American judge (1943–2021)

Mary Jane Mullarkey (September 28, 1943 – March 31, 2021) was a chief justice of the Colorado Supreme Court and the first female Supreme Court chief justice in the state of Colorado. She was inducted into the Colorado Women's Hall of Fame in 2012.

==Biography==
Mullarkey was born on September 28, 1943, to John and Isabelle Mullarkey in New London, Wisconsin. She would attend St. Norbert College and Harvard Law School. On July 24, 1971, she married Thomas E. Korson.

==Career==
Mullarkey began her career in Washington, D.C., with the Office of the Solicitor, U.S. Department of the Interior. Here, she represented federal agencies in water, environmental, and civil rights cases.

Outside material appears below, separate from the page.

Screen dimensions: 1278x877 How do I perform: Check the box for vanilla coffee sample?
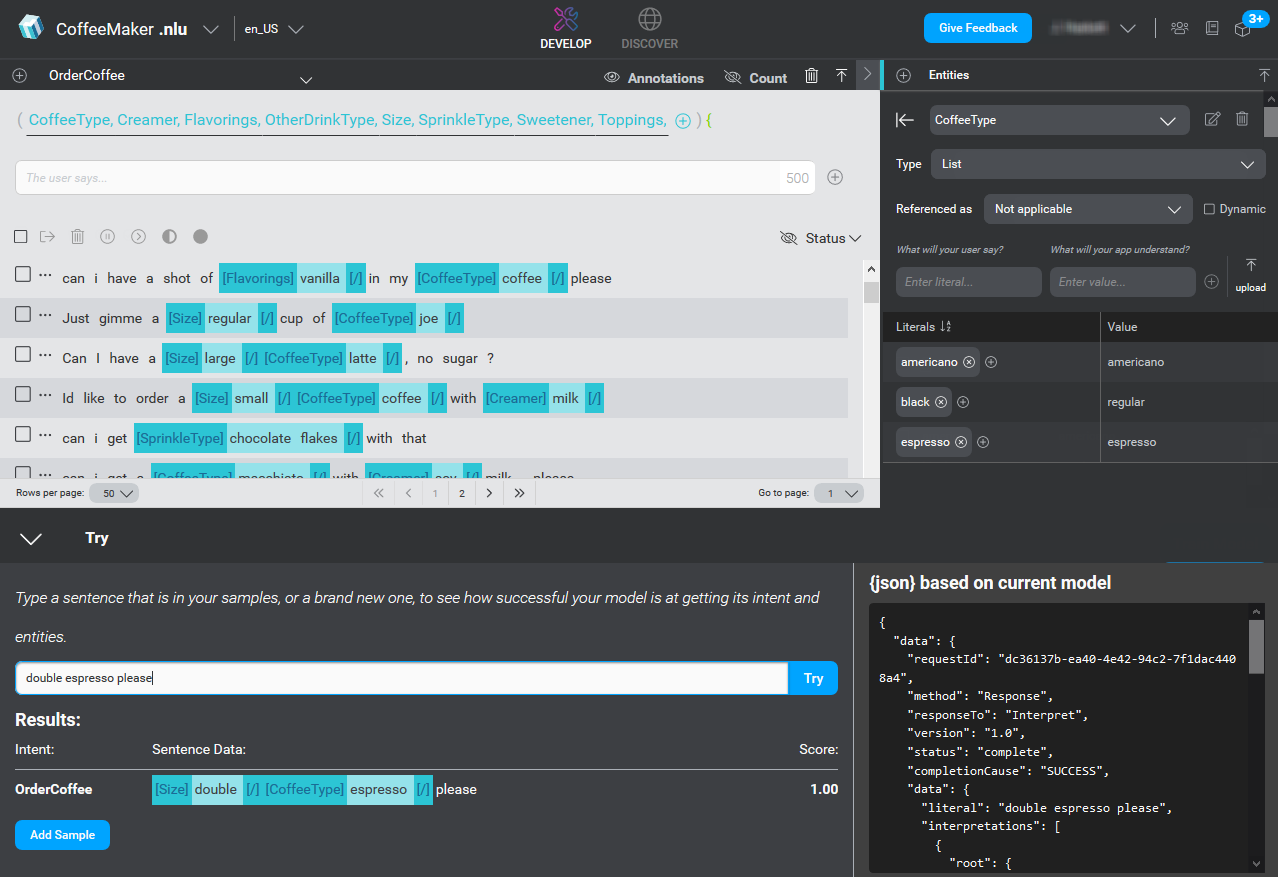pyautogui.click(x=22, y=274)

Later, Mullarkey developed expertise in race and gender discrimination cases under Title VII of the 1964 Civil Rights Act. That led to a position at the Equal Employment Opportunity Commission Office in Denver, CO in 1973. Mullarkey then went to work for the office of the Colorado Attorney General, where she first worked on appeals under attorney general J.D. MacFarlane, then transitioned to the position of solicitor general. In that role, Mullarkey was lead counsel for the state in major appellate cases from 1975 to 1982. From 1982 to 1985 Mullarkey served as the chief advisor to Governor Dick Lamm.

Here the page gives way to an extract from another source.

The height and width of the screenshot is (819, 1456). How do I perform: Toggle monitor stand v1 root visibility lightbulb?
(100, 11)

Governor Roy Romer appointed Mullarkey to the Colorado Supreme Court on June 29, 1987. In 1998, Mullarkey was chosen by her fellow justices as the first female chief justice in the state's history. She took over the center chair on Aug. 3, 1998 and served as chief justice for 12 years. Mullarkey's tenure as chief justice was the longest of any Colorado chief justice and continued until her retirement on November 30, 2010.

During her 23-year tenure on the Colorado Supreme Court, Mullarkey heard more than 30,000 cases and authored 472 opinions. She helped to increase Colorado's number of judges by 27 percent, remodel courthouses, institute judicial training and juror appreciation programs, and turn Colorado's judicial system into a national technological model.

Mullarkey instituted a rule that all court buildings must have waiting rooms that provide children with a safe place to stay during their parents' court appearances. Prior to retiring, Mullarkey worked to bring to fruition the state-of-the-art Ralph L. Carr Colorado Judicial Center in Denver.

Mary Mullarkey died March 31, 2021, at the age of 77.